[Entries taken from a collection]
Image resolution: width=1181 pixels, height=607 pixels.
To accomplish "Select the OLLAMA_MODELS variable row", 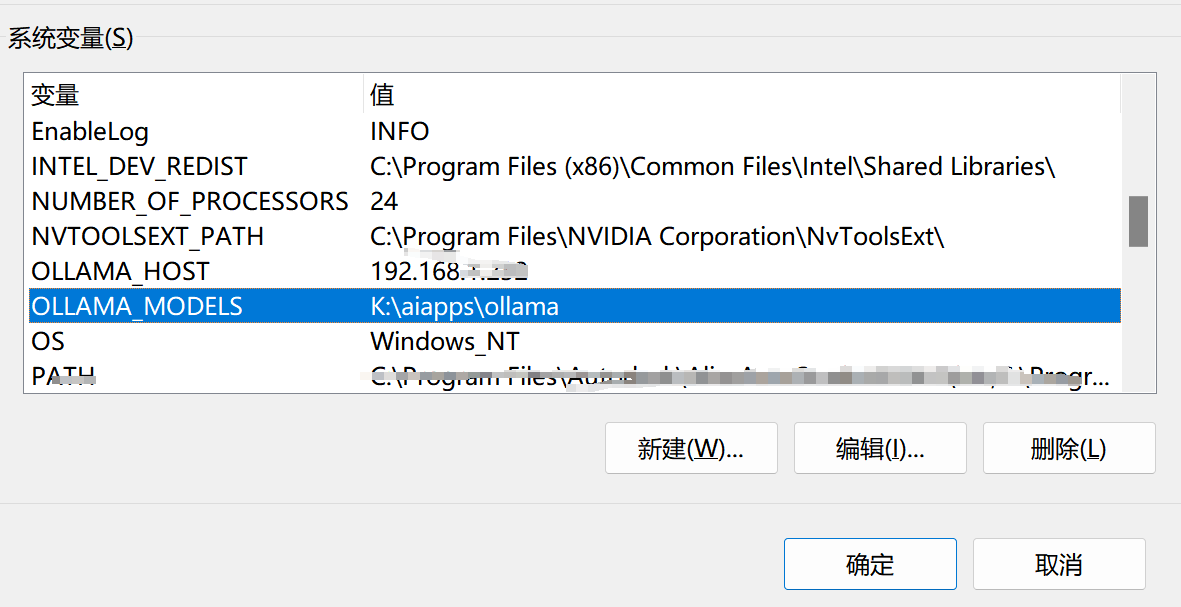I will tap(575, 307).
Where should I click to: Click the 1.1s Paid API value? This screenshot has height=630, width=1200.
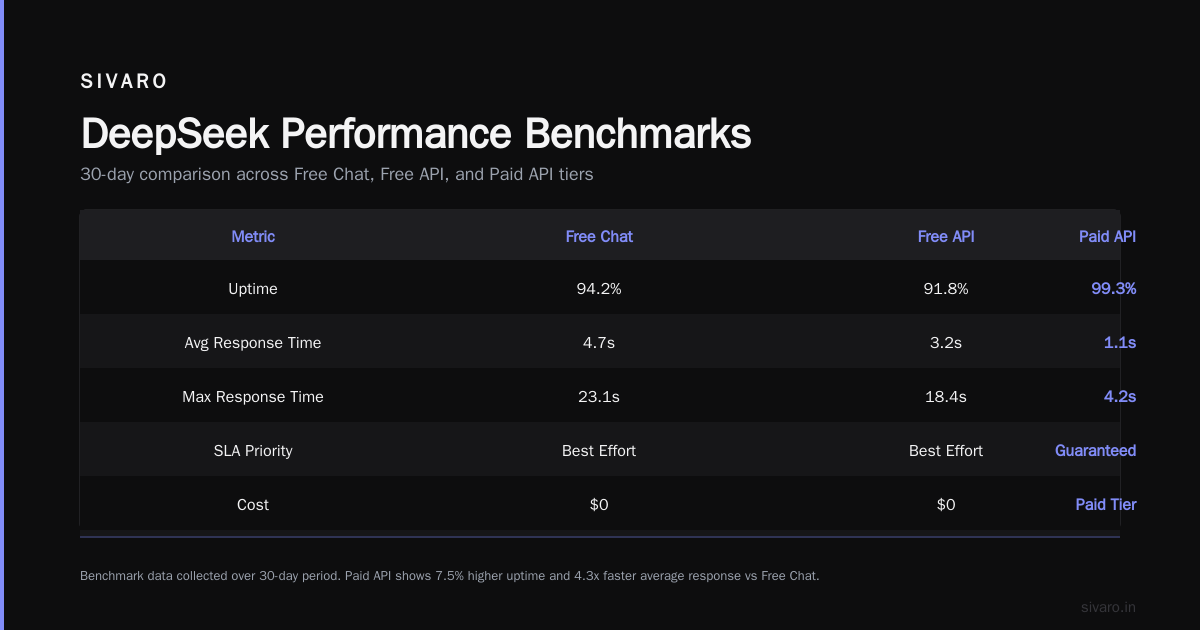pos(1119,343)
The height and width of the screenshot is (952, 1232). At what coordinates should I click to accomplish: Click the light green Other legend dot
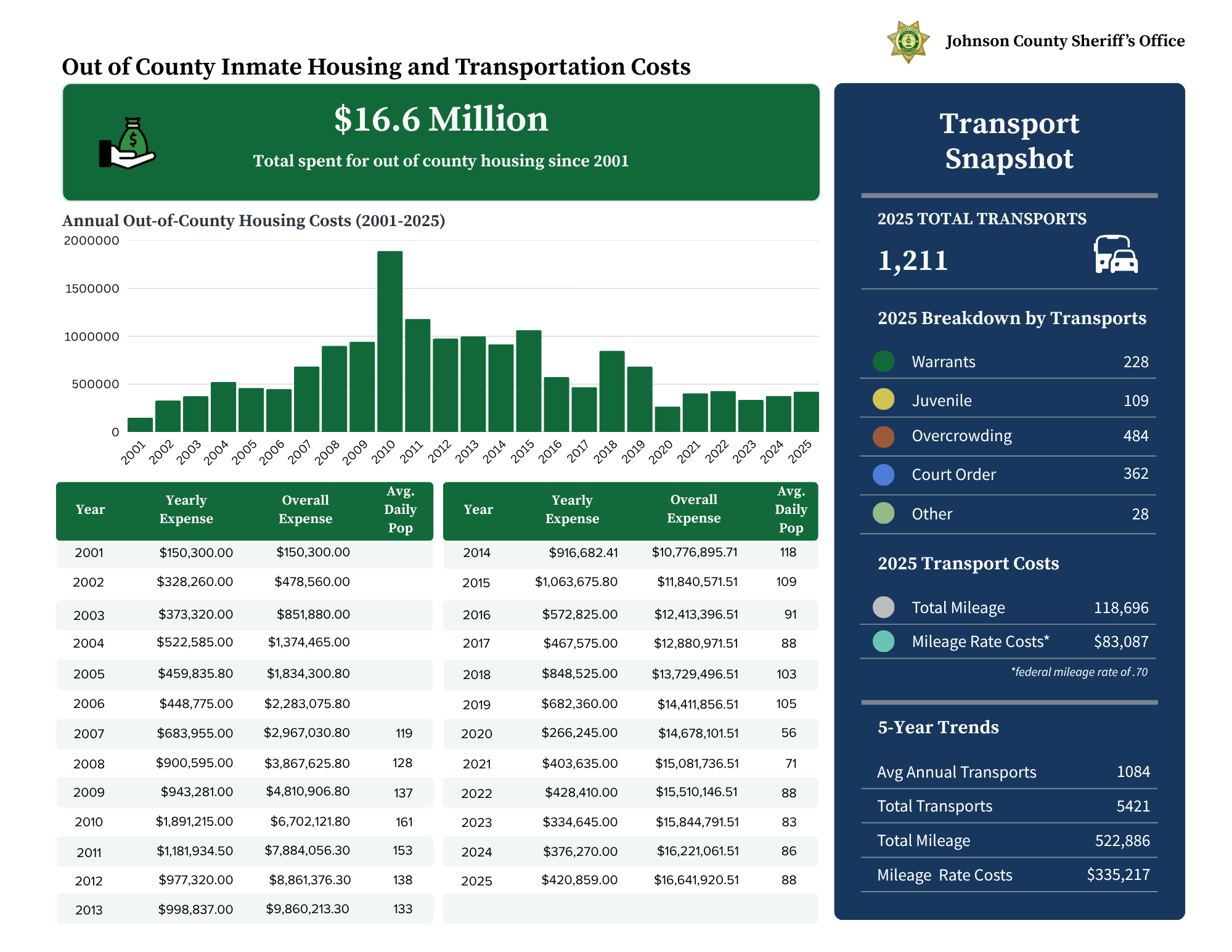(x=884, y=513)
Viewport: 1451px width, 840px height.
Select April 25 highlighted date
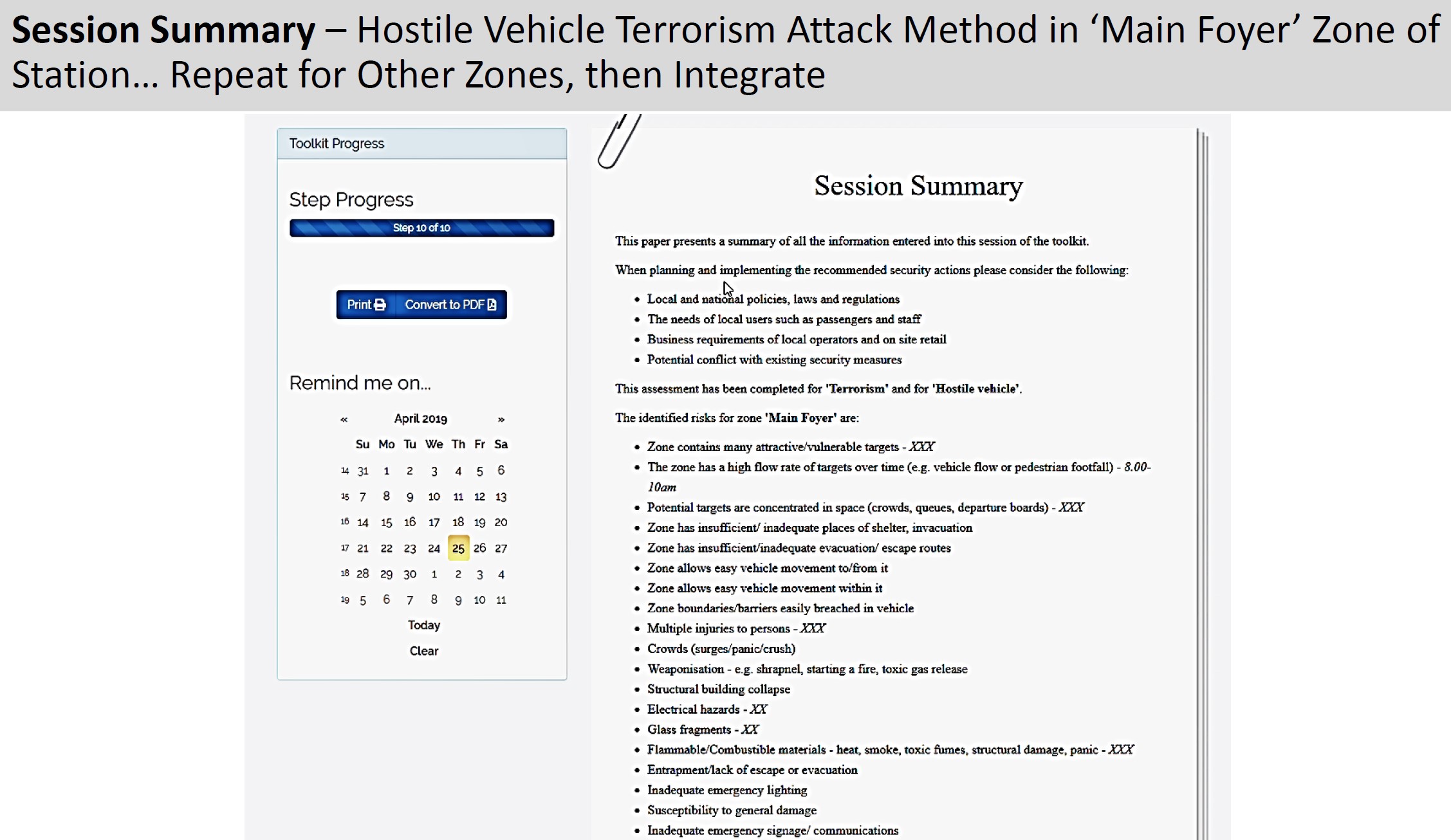[458, 548]

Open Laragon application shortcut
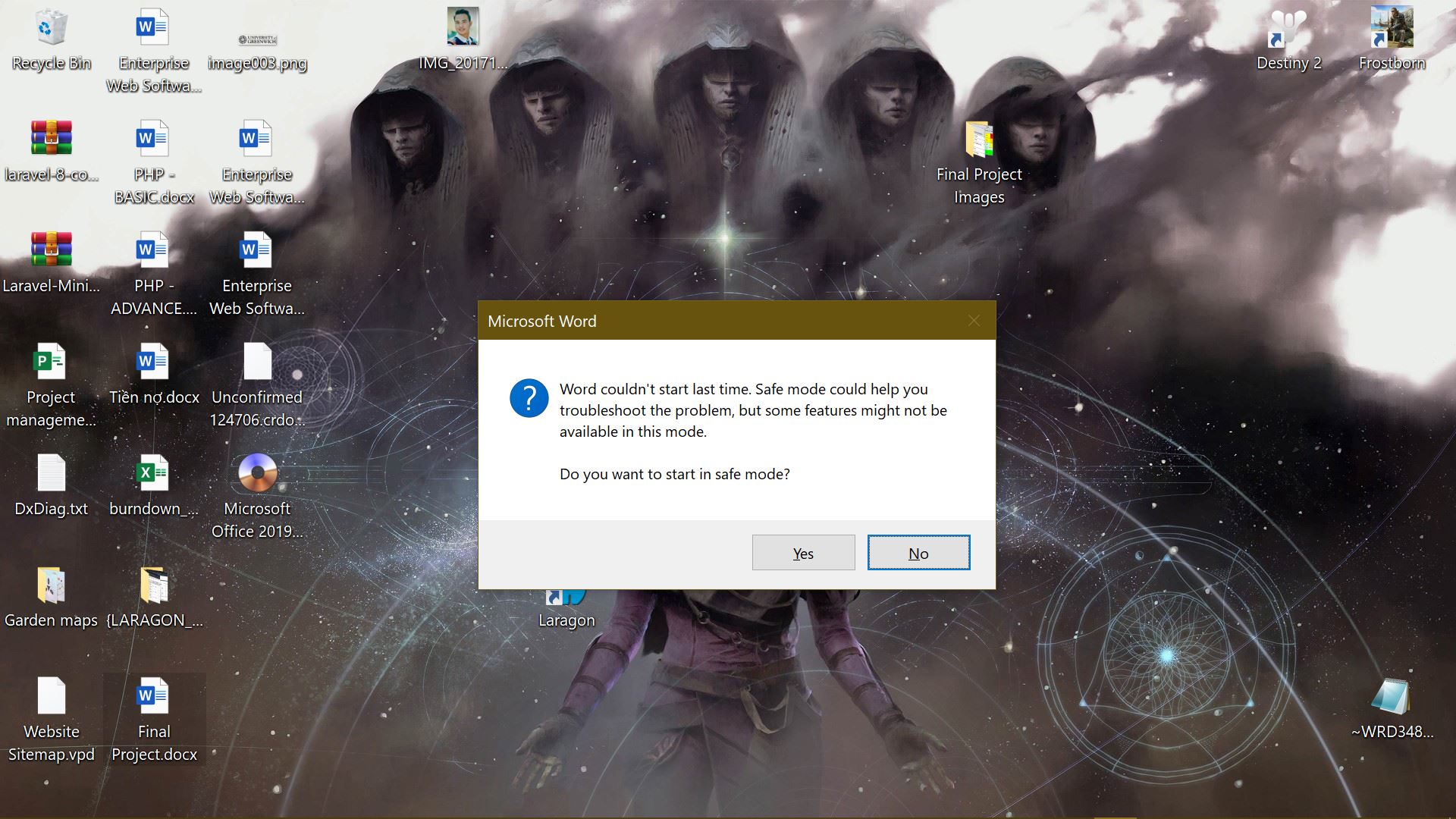point(567,598)
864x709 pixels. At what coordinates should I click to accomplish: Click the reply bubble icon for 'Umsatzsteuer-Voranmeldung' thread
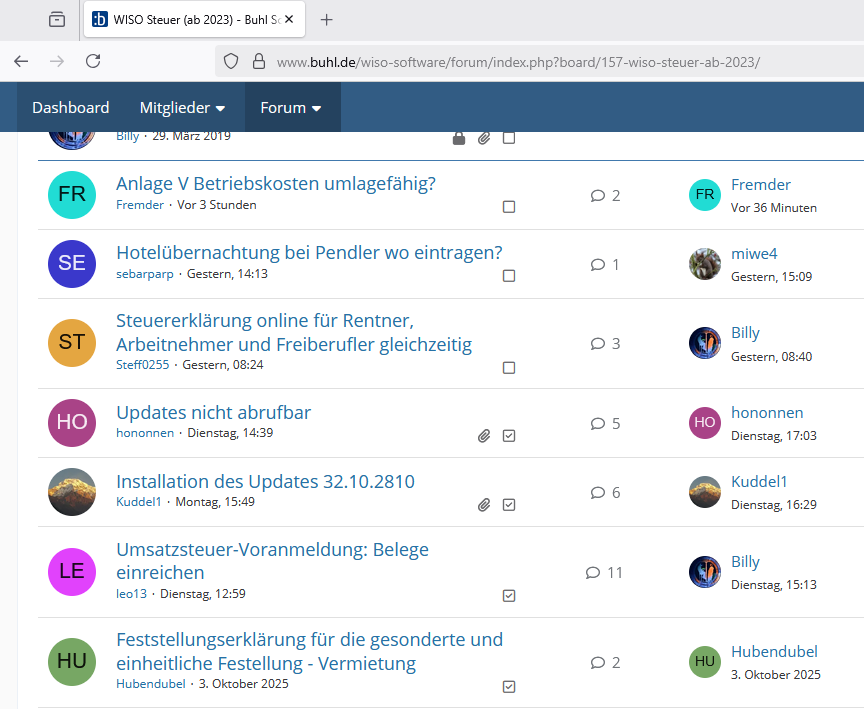(593, 573)
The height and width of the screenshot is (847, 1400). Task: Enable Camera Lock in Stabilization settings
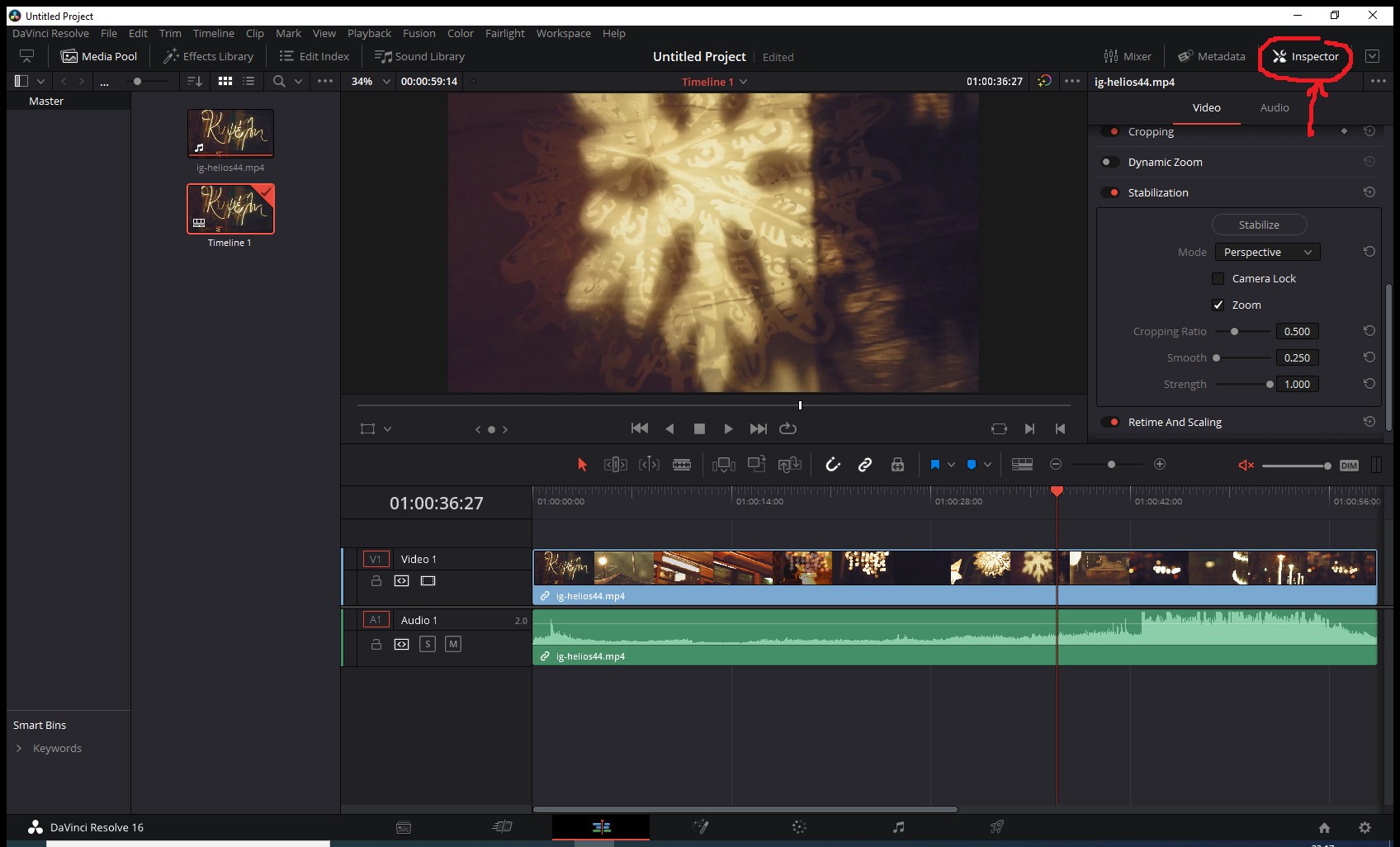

▶ [THE EXERCISE]
Rewrite the part of the material that opens with the line containing "Viewport: 1451px width, 840px height." and runs through the end of the material, swapping "highlighted" for "marked" and leaving everything else unchanged. Omit the pictures from your answer.

▶ [WORKED ANSWER]
Viewport: 1451px width, 840px height.
Select April 25 marked date
[458, 548]

Open Laragon application shortcut
point(567,598)
864x709 pixels. At what coordinates should I click to accomplish: Click the reply bubble icon for 'Umsatzsteuer-Voranmeldung' thread
(593, 573)
The height and width of the screenshot is (847, 1400). Task: Enable Camera Lock in Stabilization settings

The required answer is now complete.